■ **TEXTE PROPOSÉ**:
=====
Brèves du réel 3

Critique | Brèves du Réel | Cinéma du Réel 2025

Du dire et du montrer ; le documentaire varie toujours dans cette binarité rarement jumelée. La première école a son besoin d’ancrer sa tentative dans une économie de l’utilité ; qu’elle soit militante, politique ou historique. Tandis que la seconde, sans aucun doute la nôtre, s’ancre dans le monde de l’esthétique, du cinématographe, avec toute sa part militante, politique et historique obligatoirement alliée, soudée, mais pas nécessairement consciente. À chaque nouvelle édition du Réel, c’est un état des lieux de la création filmique qui s’offre aux festivaliers et festivalières. Comme chaque nouvelle édition, nous pouvons jauger de l’évolution de ces deux écoles. Et comme chaque nouvelle édition, la dualité perdure, laissant comme goût amer et doux la réalisation que les deux sont nécessaires au monde et à son septième art. Durant cette 47ème édition du festival international du documentaire, nous avons pu observer un éclectisme et une innovation de cet art qui, par les doutes géopolitiques de ces derniers mois, ont pu nous rassurer. La vie perdure dans nos écrans lorsque leurs formats miniatures sont assiégés d’inquiétants effrois.

Land of Têmêle, we Dêlême  – Assya Agbere
(Première fenêtre)

Une entrée dans l’ordinateur pour déplacer la galaxie, se baigner dans le cyber, au milieu des curseurs verts fluo. Land of Têmêle, we Dêlême, objet mystique, transcende le web à la recherche de soi. Une exploration formelle et poétique n’hésitant pas à jouer des possibilités du montage, quitte à ouvrir, sans cesse, de nouvelles fenêtres.
=====
■ **LIGNES DE DONNÉES**:
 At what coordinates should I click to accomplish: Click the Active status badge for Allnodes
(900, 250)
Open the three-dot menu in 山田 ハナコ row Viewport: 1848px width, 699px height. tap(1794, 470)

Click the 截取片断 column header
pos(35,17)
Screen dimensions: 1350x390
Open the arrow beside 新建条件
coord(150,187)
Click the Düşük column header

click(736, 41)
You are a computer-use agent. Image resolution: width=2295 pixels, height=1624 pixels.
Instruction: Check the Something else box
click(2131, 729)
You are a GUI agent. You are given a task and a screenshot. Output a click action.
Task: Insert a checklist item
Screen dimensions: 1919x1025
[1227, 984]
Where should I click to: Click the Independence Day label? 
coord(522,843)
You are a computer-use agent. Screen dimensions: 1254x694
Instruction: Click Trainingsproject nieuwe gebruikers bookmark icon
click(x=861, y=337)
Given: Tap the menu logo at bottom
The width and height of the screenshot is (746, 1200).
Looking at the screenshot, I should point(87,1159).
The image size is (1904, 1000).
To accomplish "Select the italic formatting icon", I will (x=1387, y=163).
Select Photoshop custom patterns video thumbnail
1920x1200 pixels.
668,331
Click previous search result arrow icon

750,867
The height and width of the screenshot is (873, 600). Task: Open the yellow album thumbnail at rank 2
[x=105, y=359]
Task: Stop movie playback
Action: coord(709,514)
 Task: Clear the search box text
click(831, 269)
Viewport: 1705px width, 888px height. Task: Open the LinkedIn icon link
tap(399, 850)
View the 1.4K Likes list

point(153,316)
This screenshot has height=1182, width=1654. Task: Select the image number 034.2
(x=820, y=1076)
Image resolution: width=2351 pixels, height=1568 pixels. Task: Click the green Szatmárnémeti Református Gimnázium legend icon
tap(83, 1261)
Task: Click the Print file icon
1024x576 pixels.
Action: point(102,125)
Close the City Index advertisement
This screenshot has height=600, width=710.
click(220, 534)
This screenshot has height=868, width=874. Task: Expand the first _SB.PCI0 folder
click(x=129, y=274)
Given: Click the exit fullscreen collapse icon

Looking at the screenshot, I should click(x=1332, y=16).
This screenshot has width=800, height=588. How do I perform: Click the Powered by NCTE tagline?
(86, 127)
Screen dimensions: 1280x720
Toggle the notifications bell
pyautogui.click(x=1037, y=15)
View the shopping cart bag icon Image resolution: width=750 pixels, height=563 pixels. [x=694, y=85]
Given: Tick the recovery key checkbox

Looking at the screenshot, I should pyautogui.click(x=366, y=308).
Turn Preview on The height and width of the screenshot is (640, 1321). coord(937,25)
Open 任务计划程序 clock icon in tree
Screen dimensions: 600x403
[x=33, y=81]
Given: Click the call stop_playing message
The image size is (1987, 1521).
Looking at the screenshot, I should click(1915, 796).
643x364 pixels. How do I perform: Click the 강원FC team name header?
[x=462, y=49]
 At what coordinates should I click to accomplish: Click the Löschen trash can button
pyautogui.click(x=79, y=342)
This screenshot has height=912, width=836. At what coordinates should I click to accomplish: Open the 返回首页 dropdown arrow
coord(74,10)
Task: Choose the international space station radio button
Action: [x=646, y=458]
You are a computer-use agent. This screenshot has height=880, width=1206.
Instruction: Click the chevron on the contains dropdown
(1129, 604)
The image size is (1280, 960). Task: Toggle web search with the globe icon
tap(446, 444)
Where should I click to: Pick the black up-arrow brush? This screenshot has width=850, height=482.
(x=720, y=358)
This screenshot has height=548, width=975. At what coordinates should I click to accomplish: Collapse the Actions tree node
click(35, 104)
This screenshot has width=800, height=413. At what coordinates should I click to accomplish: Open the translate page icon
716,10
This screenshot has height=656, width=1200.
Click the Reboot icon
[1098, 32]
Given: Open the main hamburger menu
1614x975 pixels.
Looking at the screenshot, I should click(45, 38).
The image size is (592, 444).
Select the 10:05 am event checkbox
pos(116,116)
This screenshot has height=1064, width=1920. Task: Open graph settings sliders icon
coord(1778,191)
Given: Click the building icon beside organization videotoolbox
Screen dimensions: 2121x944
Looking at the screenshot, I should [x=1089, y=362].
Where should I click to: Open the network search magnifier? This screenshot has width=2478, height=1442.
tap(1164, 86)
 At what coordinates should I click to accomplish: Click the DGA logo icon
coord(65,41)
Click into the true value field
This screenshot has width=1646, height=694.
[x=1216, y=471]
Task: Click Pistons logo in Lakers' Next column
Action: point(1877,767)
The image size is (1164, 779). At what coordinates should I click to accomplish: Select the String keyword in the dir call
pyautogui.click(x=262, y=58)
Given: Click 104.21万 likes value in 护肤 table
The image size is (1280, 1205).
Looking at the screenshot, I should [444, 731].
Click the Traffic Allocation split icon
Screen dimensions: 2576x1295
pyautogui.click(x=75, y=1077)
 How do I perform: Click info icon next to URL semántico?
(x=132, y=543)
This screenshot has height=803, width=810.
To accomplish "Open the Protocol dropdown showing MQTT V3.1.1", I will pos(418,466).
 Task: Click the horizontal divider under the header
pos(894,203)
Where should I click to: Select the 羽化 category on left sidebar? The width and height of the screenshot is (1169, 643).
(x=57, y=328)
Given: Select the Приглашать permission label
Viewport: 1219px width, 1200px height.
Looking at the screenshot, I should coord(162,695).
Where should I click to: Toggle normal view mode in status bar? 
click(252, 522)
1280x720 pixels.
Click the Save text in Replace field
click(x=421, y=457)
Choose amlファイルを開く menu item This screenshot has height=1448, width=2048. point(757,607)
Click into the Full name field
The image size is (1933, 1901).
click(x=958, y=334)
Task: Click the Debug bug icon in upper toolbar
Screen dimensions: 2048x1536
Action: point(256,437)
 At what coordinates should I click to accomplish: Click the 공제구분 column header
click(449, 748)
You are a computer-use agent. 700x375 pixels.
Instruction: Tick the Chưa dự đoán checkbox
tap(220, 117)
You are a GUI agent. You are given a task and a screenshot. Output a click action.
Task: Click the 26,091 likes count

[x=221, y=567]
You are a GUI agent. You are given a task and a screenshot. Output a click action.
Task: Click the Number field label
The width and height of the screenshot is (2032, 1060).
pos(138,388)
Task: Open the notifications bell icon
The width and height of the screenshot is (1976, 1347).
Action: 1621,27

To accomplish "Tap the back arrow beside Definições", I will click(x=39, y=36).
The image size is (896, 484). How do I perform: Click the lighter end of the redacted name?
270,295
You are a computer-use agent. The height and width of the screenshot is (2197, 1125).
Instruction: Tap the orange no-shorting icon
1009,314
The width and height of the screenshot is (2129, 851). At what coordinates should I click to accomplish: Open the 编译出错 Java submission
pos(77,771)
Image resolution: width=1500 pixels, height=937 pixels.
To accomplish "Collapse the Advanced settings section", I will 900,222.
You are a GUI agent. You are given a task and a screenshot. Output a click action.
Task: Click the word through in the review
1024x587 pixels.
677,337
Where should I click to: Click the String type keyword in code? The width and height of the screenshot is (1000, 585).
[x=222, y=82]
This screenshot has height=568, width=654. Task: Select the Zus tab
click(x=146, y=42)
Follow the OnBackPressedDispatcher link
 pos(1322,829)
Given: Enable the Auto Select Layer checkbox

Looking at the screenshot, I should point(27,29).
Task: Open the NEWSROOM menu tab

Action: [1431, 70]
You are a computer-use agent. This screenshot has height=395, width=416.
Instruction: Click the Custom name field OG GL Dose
=====
■ **CONSIGNE**:
Répondez aux questions suivantes à partir de la critique.
1. Dans quel monde la seconde école du documentaire s'ancre-t-elle ?
2. À quelle édition du festival international du documentaire la critique se rapporte-t-elle ?
3. De quelle couleur sont les curseurs au milieu desquels on se baigne dans Land of Têmêle, we Dêlême ?

■ **CORRIGÉ**:
1. Dans le monde de l'esthétique, du cinématographe.
2. À la 47e édition.
3. Ils sont vert fluo.